Stored records:
#####

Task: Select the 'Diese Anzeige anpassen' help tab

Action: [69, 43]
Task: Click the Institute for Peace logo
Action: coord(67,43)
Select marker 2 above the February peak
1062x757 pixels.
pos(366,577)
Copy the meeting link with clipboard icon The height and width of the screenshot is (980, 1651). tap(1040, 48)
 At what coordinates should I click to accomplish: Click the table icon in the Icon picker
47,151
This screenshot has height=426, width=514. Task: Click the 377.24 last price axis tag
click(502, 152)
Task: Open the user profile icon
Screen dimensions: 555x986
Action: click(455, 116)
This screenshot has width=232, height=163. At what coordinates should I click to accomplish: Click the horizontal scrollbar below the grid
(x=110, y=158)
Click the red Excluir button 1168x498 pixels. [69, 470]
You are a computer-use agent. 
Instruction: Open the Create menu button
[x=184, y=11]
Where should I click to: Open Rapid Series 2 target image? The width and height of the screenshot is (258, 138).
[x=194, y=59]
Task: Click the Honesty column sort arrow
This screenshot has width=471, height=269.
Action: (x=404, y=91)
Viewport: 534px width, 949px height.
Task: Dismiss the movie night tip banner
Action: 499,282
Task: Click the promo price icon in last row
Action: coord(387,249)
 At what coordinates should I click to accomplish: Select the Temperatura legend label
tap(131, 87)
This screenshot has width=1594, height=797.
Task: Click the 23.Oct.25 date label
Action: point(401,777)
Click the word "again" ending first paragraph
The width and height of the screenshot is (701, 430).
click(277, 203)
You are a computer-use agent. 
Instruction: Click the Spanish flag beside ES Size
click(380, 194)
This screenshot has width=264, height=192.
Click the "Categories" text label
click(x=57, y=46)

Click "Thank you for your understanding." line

#####

- [Exercise brief]:
The required response is a complete, exact copy of the records.

- [Output below]:
Task: Select the 'Diese Anzeige anpassen' help tab

Action: [69, 43]
Task: Click the Institute for Peace logo
Action: coord(67,43)
Select marker 2 above the February peak
1062x757 pixels.
pos(366,577)
Copy the meeting link with clipboard icon The height and width of the screenshot is (980, 1651). tap(1040, 48)
 At what coordinates should I click to accomplish: Click the table icon in the Icon picker
47,151
This screenshot has height=426, width=514. Task: Click the 377.24 last price axis tag
click(502, 152)
Task: Open the user profile icon
Screen dimensions: 555x986
Action: click(455, 116)
This screenshot has width=232, height=163. At what coordinates should I click to accomplish: Click the horizontal scrollbar below the grid
(x=110, y=158)
Click the red Excluir button 1168x498 pixels. [69, 470]
You are a computer-use agent. 
Instruction: Open the Create menu button
[x=184, y=11]
Where should I click to: Open Rapid Series 2 target image? The width and height of the screenshot is (258, 138).
[x=194, y=59]
Task: Click the Honesty column sort arrow
This screenshot has width=471, height=269.
Action: (x=404, y=91)
Viewport: 534px width, 949px height.
Task: Dismiss the movie night tip banner
Action: 499,282
Task: Click the promo price icon in last row
Action: coord(387,249)
 At what coordinates should I click to accomplish: Select the Temperatura legend label
tap(131, 87)
This screenshot has width=1594, height=797.
Task: Click the 23.Oct.25 date label
Action: point(401,777)
Click the word "again" ending first paragraph
The width and height of the screenshot is (701, 430).
click(277, 203)
You are a computer-use agent. 
Instruction: Click the Spanish flag beside ES Size
click(380, 194)
This screenshot has width=264, height=192.
Click the "Categories" text label
click(x=57, y=46)

Click "Thank you for your understanding." line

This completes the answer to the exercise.